13. Definitions. As used herein, the following terms shall have the
following respective meanings:
Affiliate, with respect to any Stockholder Party, shall mean any
individual, partnership, corporation, group or trust that directly or
indirectly controls, is controlled by or is under common control with such
Stockholder Party (with "control" being the power to direct or cause the
direction of management and policies, whether through ownership of voting
securities, by contract or otherwise) and, in the case of any Investcorp
Holder, any person with whom Investcorp S.A. or any affiliate thereof has
an administrative relationship with respect to ownership, directly or
indirectly, of equity securities of Holdings.
Approved Sale means a transaction or a series of related
transactions which results in any person or group (within the meaning of
Section 13(d)(3) or 14(d)(2) of the Exchange Act) acquiring more than 50%
of the economic beneficial interest in the equity securities or business
of Holdings (disregarding for this purpose any disparate voting rights
attributable to the outstanding stock of the Company), whether pursuant to
the sale of the stock, the sale of the assets, or a merger of
consolidation (other than, in any case, a sale or transfer of stock by an
Investcorp Holder or affiliate thereof to (i) another Investcorp Holder or
affiliate thereof, or (ii) a non-U.S. entity with respect to which
Investcorp S.A. or affiliate thereof has an administrative relationship
with respect to shares of Holdings).
Charter shall mean the Certificate of Incorporation of Holdings, as
amended from time to time.
Consolidated EBITDA shall mean the Company's consolidated net income
from continuing operations for the twelve (12) month period ending as of
the end of the fiscal quarter immediately preceding the Termination Date
plus all amounts deducted in arriving at net income in respect of (A)

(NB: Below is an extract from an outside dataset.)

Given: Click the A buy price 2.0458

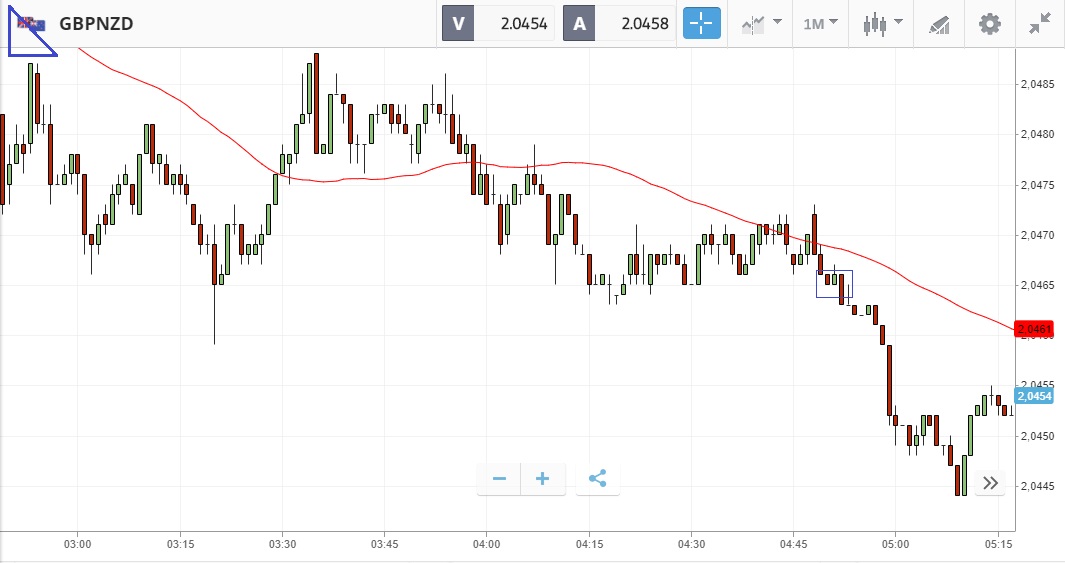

income taxes, (B) all amounts properly charged for depreciation and
amortization of intangible assets, including goodwill, (C) interest
expense for such period, and (D) fees and expenses payable to [Investcorp
S.A] or its Affiliates in connection with the Merger, and management fees
payable to [Investcorp S.A.] or its Affiliates, all as determined by the
Audit Committee of the Company's Board of Directors in accordance with
generally accepted accounting principles, consistently applied, which
determination shall be binding and conclusive for all purposes.
Exchange Stock means, as to any Subject Stockholder, only the shares
of capital stock of Holdings issued to such Subject Stockholder in the
Exchange and any additional shares of capital stock of Holdings acquired
pursuant to the exercise of any Rollover Option.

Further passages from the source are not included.